Ms Nurhidayah said: “I didn’t think anyone with only O levels could get a scholarship from a big organization like IPS. Moreover, I am shy and my English is not good, unlike very educated people.

The fellowship was launched in 2021 for community leaders and changemakers to implement community-based participatory research that contributes to community development or social change.

Such research allows community members to define the problems that interest them and to participate in research with researchers and in finding solutions, Dr. Lee said. Two to three Ngee Ann Kongsi Community Scholarships are awarded per year and are sponsored by the philanthropic organization Teochew Ngee Ann Kongsi, he added.

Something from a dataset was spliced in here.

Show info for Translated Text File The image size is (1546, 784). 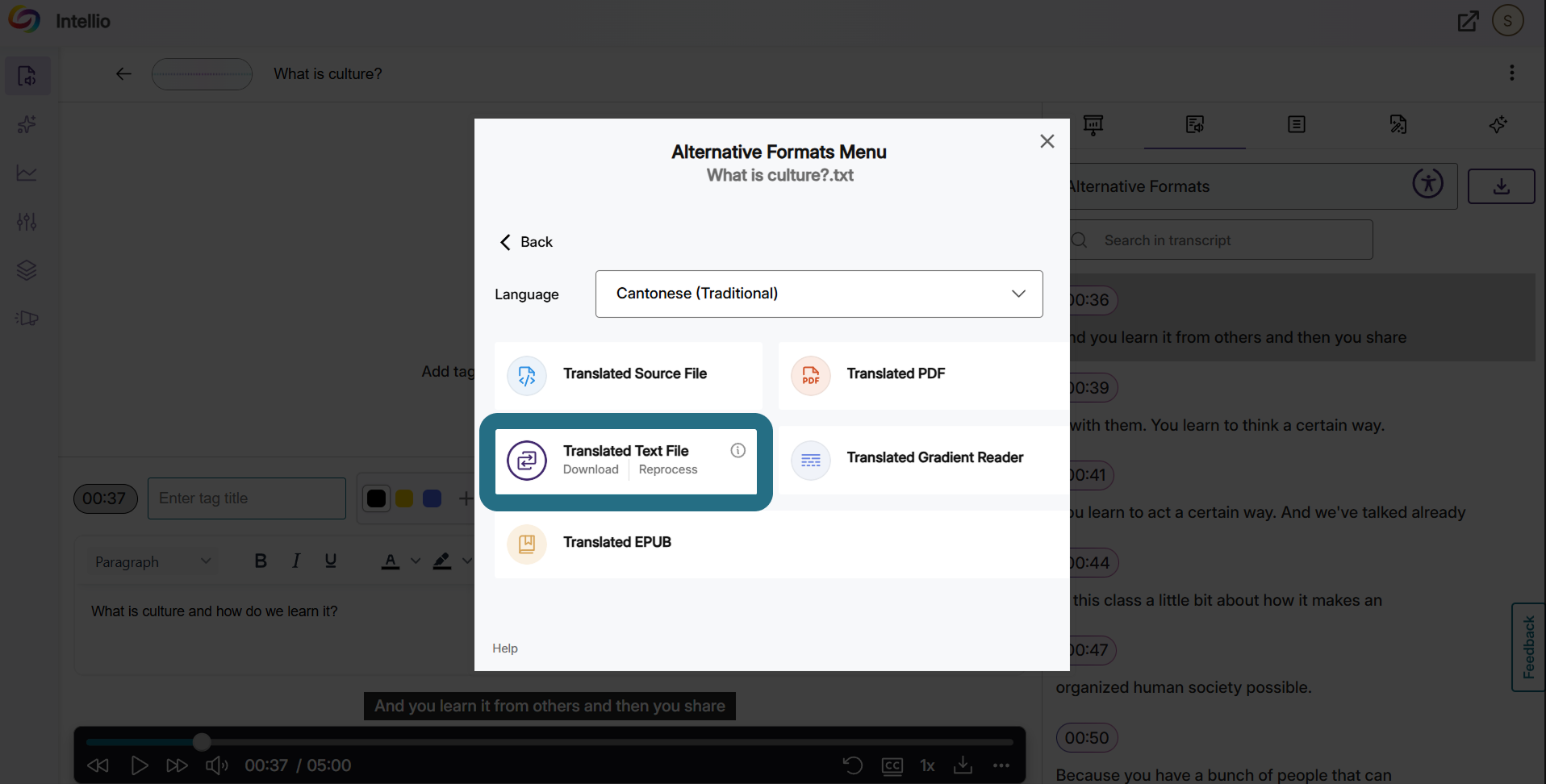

When asked why Ms Nurhidayah had been chosen, Dr Lee said: ‘The South Central Community Family Service Center (FSC) offered to give it to someone in their community to stay loyal the principles of the asset-based community development approach, which focuses on identifying strengths. people and equip them to solve their problems. We really liked the idea and supported them.

Ms Nurhidayah and another mother have teamed up with South Central Community FSC, a social service agency that works with low-income and vulnerable families, to create a support group for low-income mothers living in highly subsidized rental apartments of the Housing Council in Bukit Merah.

For her one-year fellowship, which comes with a monthly stipend of $1,500, she is researching the support group called Mum’s Collective.

The idea for a support group came about when her family faced multiple issues during the Covid-19 pandemic.

Her husband’s income as a delivery boy dropped 20-30% to around $1,500 a month during the circuit breaker in 2020, and they had no computers for their children when schools went offline. home learning, until the South Central Community FSC gave her family two laptops.

At the time, three nephews and her mother-in-law lived with her family of four in a two-room rental apartment.